On today’s International Woman’s Day, Nordea AM celebrate the 3-year anniversary of Nordea 1 – Global Gender Diversity Fund , a solution committed to delivering solid returns by investing in companies with a strong focus on gender balance. The Fund, a global equity solution, qualifies as an Article 9 product under SFDR regulations and meets the new MiFID sustainability requirements. It is managed by two female portfolio managers, Julie Bech and Audhild Asheim Aabø.
Gender diversity is an important sustainability related theme that is being accelerated by the United Nations’ commitment to a more peaceful and prosperous world, as evidenced by the UN’s 5th Sustainable Development Goal: “achieve gender equality and empower all women and girls”. With its core theme aligned with this objective, the Fund invests in companies that are taking steps to support gender diversity. In addition, the Fund incorporates a number of ESG criteria such as excluding companies that are involved in breaches of international law and norms on environmental protection, human rights and labour standards.

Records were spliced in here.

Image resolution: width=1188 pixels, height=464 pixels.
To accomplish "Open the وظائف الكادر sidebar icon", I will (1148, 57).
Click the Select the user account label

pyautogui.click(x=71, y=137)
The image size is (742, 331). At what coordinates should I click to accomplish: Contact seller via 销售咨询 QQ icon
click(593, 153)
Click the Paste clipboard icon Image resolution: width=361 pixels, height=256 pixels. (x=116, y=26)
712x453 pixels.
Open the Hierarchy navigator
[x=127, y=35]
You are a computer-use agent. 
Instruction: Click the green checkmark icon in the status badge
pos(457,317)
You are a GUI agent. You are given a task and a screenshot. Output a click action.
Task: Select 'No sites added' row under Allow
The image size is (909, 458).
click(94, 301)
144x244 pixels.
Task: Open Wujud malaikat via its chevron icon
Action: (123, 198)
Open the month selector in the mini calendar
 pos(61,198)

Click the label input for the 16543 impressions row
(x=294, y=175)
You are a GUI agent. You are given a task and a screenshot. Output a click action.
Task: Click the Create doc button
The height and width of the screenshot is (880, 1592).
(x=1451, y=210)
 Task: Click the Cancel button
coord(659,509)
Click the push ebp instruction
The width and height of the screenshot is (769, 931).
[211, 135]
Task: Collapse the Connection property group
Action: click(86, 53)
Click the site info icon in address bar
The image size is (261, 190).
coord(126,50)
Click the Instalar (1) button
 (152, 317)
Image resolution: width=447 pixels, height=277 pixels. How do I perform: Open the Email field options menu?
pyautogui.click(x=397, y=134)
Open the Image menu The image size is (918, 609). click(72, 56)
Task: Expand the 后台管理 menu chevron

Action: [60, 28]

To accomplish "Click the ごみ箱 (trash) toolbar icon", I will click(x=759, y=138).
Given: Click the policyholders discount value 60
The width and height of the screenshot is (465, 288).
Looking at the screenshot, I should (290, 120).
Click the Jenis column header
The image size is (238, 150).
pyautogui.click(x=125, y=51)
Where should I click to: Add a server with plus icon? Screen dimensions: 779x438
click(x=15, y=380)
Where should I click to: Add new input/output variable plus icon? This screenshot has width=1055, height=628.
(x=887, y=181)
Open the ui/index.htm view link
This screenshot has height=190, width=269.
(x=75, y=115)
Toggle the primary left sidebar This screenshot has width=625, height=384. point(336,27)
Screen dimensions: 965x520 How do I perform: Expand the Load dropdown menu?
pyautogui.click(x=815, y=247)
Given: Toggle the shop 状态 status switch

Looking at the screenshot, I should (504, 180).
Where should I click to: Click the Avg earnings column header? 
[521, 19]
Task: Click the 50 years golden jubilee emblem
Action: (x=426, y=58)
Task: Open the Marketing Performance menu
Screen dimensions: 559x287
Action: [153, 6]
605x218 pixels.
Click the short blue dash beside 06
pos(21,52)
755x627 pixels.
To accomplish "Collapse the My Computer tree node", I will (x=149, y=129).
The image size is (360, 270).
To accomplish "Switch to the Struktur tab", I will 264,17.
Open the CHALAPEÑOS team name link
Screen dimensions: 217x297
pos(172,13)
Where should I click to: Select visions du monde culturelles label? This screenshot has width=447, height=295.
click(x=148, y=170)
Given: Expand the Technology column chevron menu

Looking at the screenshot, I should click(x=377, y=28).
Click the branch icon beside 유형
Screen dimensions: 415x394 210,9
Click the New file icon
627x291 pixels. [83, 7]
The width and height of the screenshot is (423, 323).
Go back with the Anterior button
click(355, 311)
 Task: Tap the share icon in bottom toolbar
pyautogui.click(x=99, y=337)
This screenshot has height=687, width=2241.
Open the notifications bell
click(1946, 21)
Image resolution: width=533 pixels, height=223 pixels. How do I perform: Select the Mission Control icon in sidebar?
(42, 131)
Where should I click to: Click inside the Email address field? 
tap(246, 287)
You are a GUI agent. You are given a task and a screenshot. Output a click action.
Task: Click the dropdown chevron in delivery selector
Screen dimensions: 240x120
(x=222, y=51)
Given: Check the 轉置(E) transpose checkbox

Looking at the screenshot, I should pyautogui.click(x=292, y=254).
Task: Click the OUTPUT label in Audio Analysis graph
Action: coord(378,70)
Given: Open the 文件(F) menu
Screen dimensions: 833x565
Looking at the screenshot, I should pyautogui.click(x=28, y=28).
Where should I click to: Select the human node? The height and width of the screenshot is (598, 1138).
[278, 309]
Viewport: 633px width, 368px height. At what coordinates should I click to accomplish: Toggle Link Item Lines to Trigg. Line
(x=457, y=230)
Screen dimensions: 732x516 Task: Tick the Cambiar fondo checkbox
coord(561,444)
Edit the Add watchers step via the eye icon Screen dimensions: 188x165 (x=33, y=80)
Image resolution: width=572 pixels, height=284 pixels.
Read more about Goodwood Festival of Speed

“We privilege companies that include fair gender representation in senior management, executive management and at the board level. We believe that gender diversity drives a company’s profitability, thus companies promoting it should be rewarded. While this is a social issue, it is also correlated with business success.”Julie Bech, co-Portfolio Manager of Nordea 1 – Global Gender Diversity Fund
The business case for gender diversity is well documented, for example McKinsey & Company’s 2020 global study of more than 1,000 companies in 15 countries found that organizations in the top quartile of gender diversity were more likely to outperform on profitability—25% more likely for gender-diverse executive teams and 28% more likely for gender-diverse boards. At the other end of the spectrum, companies in the bottom quartile for both gender and ethnic/cultural diversity were 27% less likely to experience profitability above the industry average. Researchers measured profitability by using average EBIT margins.